Thanks for the suggestion regarding scorekeepers. If teams are OK with paying more money for the tournament, I will be happy to hire scorekeepers for the day.
However, I was a bit surprised about number of questions being read being a concern, and I am also surprised that the quality of moderators was criticized. Even though I don't believe every single moderator was perfect, I believe we had a very high quality group assembled, and the stats seem to support this (once again many thanks to Mike Laudermith, Matt Laird, Jon Greenthal, and Ben Dillon for reading for the tournament). Stats don't vouch for pronunciation etc., but I have a hard time seeing how numbers of questions read could be a concern.
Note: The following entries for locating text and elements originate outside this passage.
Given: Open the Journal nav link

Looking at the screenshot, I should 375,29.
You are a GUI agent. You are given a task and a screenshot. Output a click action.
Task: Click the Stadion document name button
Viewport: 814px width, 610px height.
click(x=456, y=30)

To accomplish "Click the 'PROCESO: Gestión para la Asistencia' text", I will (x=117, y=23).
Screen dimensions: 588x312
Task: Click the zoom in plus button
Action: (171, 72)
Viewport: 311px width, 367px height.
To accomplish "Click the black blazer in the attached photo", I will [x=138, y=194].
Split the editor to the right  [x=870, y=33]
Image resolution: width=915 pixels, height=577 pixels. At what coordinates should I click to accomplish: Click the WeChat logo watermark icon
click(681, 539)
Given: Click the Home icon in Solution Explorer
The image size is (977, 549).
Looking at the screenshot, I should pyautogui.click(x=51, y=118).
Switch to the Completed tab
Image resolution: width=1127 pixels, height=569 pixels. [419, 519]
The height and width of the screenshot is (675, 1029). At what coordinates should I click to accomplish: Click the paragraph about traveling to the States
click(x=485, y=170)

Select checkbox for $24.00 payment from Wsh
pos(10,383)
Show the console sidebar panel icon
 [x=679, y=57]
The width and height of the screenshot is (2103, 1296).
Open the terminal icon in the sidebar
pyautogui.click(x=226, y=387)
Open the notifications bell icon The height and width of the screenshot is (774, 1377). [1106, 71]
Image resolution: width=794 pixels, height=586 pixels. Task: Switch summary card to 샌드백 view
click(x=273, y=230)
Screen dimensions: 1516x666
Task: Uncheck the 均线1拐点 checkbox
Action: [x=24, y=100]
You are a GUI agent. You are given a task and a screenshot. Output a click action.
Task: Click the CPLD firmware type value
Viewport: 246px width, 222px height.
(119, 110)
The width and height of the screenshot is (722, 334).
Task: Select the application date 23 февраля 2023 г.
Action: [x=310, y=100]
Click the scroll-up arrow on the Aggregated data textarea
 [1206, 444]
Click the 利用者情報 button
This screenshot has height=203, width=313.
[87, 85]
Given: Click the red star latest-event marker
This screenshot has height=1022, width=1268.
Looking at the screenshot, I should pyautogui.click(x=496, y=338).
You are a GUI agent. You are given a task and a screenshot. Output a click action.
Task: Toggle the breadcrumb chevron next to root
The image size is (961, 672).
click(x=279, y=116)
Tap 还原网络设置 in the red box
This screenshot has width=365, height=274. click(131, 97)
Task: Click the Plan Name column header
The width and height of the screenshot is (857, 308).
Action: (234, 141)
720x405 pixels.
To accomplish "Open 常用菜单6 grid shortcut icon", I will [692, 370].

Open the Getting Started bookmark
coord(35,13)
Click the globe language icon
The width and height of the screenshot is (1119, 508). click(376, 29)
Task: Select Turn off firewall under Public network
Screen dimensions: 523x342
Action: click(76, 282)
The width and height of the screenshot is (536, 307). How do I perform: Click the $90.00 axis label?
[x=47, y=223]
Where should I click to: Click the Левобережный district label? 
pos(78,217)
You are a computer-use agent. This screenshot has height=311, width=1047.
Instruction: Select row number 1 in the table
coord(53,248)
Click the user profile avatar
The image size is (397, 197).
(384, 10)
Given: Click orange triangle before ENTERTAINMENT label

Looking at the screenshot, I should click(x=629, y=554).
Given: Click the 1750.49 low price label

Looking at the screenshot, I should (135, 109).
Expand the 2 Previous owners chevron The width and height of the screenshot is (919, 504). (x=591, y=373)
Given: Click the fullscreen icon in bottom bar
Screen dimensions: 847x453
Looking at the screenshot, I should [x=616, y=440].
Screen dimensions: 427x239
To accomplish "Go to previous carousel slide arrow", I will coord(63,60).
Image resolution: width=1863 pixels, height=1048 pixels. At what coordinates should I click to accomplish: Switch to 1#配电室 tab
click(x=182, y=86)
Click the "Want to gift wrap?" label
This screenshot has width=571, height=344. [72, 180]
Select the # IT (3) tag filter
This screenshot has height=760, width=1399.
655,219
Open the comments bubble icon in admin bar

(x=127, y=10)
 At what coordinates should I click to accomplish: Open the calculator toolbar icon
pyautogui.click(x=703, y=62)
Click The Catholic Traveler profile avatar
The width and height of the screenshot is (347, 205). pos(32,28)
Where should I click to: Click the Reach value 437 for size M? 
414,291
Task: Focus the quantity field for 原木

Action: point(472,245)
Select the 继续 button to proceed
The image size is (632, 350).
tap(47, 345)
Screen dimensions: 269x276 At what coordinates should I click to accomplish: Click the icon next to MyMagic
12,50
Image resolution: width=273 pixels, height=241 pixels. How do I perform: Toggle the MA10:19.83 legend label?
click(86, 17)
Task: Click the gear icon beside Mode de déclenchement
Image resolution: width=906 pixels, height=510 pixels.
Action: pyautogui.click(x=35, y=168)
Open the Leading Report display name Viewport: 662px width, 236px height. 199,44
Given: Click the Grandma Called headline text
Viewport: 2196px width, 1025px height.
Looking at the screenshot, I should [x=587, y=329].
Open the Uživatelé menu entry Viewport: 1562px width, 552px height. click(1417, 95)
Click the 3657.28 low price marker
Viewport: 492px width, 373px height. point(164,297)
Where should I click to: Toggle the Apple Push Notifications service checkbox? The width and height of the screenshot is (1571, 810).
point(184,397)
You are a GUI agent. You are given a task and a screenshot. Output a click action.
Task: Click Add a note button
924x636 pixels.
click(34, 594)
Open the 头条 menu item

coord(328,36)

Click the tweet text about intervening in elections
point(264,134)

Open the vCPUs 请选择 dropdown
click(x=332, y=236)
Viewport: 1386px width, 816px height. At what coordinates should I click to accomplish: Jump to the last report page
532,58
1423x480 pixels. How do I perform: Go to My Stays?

We finished the eleven round RR by 3:45 PM, and the two-game final finished by 4:50 PM, meaning we got in 13 rounds before 5 PM. The LOWEST number of toss-ups read in any match was 19, with the mean at 22.9. Dan-Don heard 234 TUs in 10 matches for an average of 23.4 TUH per game. As there are only 24 questions in each set, Dan-Don only missed out on six questions all day. The lowest average for any team was 22.0. In comparison, my team heard an average of 21.5 TU per game at HSNCT last year, and other teams heard a similar number of questions (and keep in mind that there are 26 questions per HSNCT set, so some games can have 25 or 26 TUs).
All that being said, I hope Dan-Don will bring a posse of Wildcats down to next year's Midwest Championship so you guys can do some even better reading and scorekeeping. Maybe we can get the mean, mode, and median of questions read per match all equal to 24?